そもそも大津市の財政はかなり安定的であり、市税収入においても景気がよくなれば法人税収入が増えることはありますが、感覚的には30億~40億円程度の振れ幅があるように感じています。一般財政規模が最近では1000億円を越え、1100億円近くになっているので、全体でいえば景気変動による収入の波は3~4%程度でしょうか。
この4年間で大きな変化があったとするならば、それは「ごみ処理施設の規模縮小」です。これまでは北部2炉、中部2炉、南部1炉という3か所5炉体制だったものが、越市長により2か所4炉体制(北部2炉、中部2炉)に変更となった点です。主な変更理由は長期的な財政支出の軽減を図るためということで、市の算出では30年間で100億円前後の経費節減につながったということです。(そもそもこの算出は恣意性が高く疑義があります。詳細は以前の記事をご覧下さい。
ごみ処理施設の規模を縮小したことによって生じた問題は、仮に炉が故障した場合、ごみ処理を他都市にお願いしなければならなくなることです。実はすでにこうした事態は生じており、三重県伊賀市など受入れして頂いた処理施設へのごみ搬送費などで15億円程度の経費がかかっています。財政改革の面で、計算上は100億円程度の削減効果があったかもしれませんが、故障リスクを考慮すると、財政の急な支出要因にもなりかねません。正直なところプラスにもマイナスにも評価できないと考えてます。

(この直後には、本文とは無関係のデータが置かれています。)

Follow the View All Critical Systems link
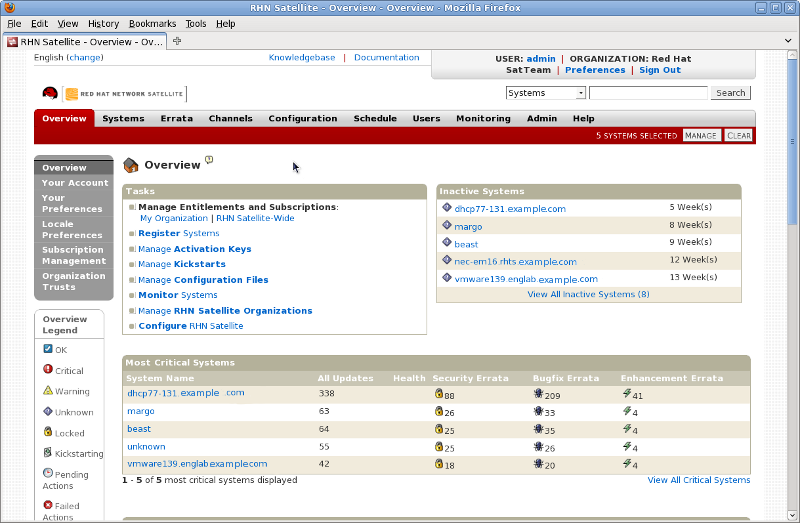 698,480
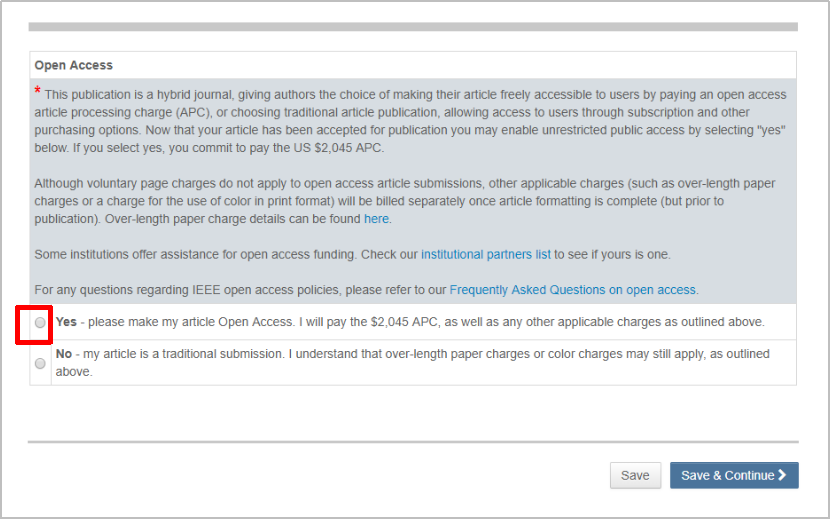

次に、「今後10年間で財政支出が極端にかさむような時期が出ないか」については、5段階評価で「3」を付けたいと思います。
一番は「大津市役所本庁舎の建替え方針」が定まっていないことが大きく影響します。
中学校給食の開始方針が示されたことから、平成30年前後に瀬田地域に東部学校給食調理場の建設がなされると思います。また環境美化センターの建替えも同時期になされ、少し遅れて北部クリーンセンターの建設もなされます。
できれば一時の財政支出増大は避けたいところですが、旧志賀町との合併による特別な債権(=合併特例債)を発行できる期限が間近に迫ってきており、私は耐震性に問題があることから、いずれは老朽化による庁舎建替えをしないといけないのであれば、合併特例債を活用して、いま本庁舎を建替えに着手すべきと考えます。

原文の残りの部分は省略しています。